## Hometask 1 - связь Python с программами на C/C++

1. Реализовать на языке C/C++ классические операции перемножения квадратных матриц и умножения матрицы на вектор (15%)

Решение: см. код в текушей директории:
- файл `matrix_operations` - с операциями над матрицами
- файлы `main_matrix_multiply`, `main_matrix_vector_multiply` - с `main` функциями для экспериментов.

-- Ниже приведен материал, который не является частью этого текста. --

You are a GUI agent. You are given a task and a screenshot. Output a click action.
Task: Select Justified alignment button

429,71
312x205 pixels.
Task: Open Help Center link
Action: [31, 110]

2. Разделить программу на несколько модулей и провести сборку через статическую линковку (25%)

In [5]:
! gcc -c -g matrix_operations.c
! gcc -c -g main_matrix_multiply.c
! gcc matrix_operations.o main_matrix_multiply.o -o main_matrix_multiply_program_g

! gcc -c -O3 matrix_operations.c
! gcc -c -O3 main_matrix_multiply.c
! gcc matrix_operations.o main_matrix_multiply.o -o main_matrix_multiply_program_O3

In [6]:
! gcc -c -g matrix_operations.c
! gcc -c -g main_matrix_vector_multiply.c
! gcc matrix_operations.o main_matrix_vector_multiply.o -o main_matrix_vector_multiply_program_g

! gcc -c -O3 matrix_operations.c
! gcc -c -O3 main_matrix_vector_multiply.c
! gcc matrix_operations.o main_matrix_vector_multiply.o -o main_matrix_vector_multiply_program_O3

3. Подготовьте две сборки с флагами -g и -O3 и измерьте времена выполнения операций с N = 512, 1024, . . ., 4096 (20%).

При данных $N$ машина считает довольно медленно. Уменьшил величины проверяемых значений.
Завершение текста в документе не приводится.